_Input for this task_.
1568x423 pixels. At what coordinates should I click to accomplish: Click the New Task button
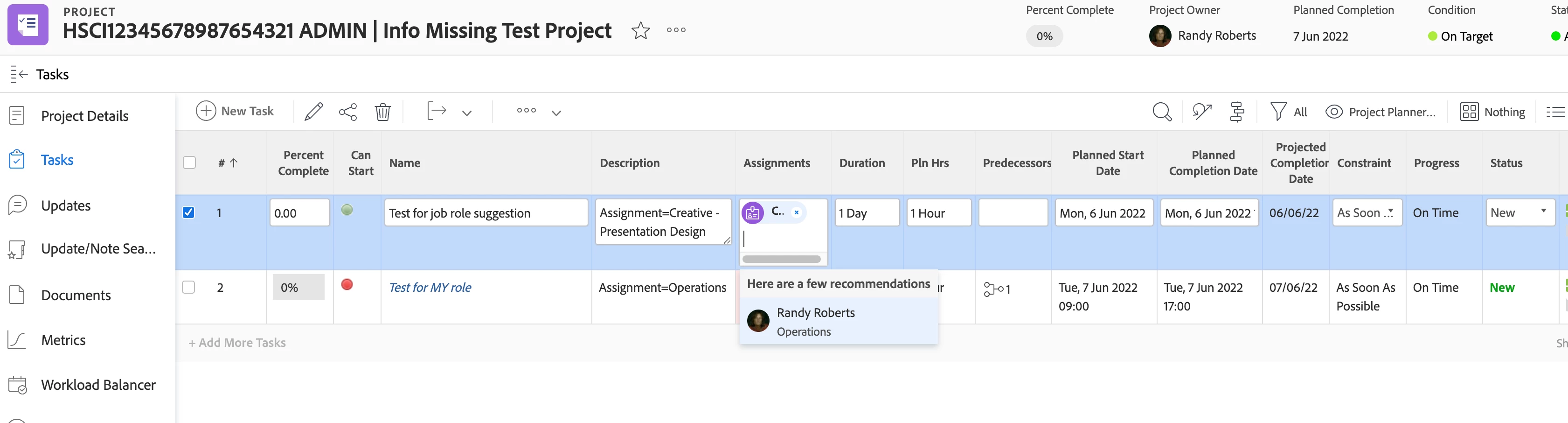(x=235, y=111)
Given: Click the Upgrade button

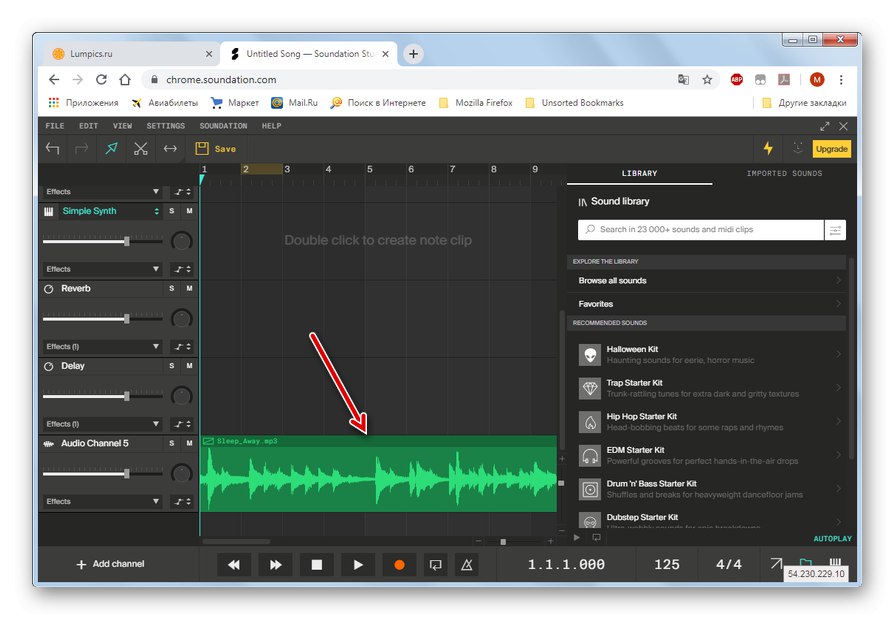Looking at the screenshot, I should [x=831, y=149].
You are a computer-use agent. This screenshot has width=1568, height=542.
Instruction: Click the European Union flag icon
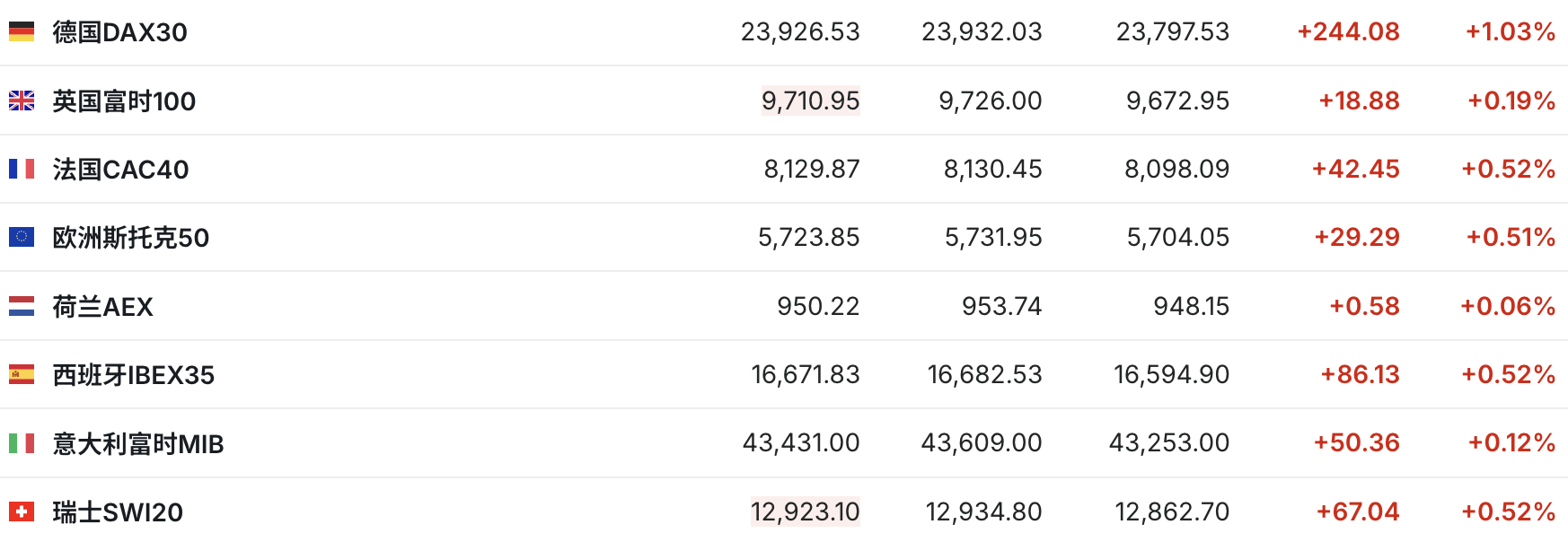coord(22,237)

_Assignment_.
Omit the pictures and set down the records exactly.

_Exercise result_.
1568x423 pixels. At what coordinates should I click to accomplish: Click the New Task button
(x=235, y=111)
Given: Click the Upgrade button

Looking at the screenshot, I should [x=831, y=149].
You are a computer-use agent. This screenshot has width=1568, height=542.
Instruction: Click the European Union flag icon
coord(22,237)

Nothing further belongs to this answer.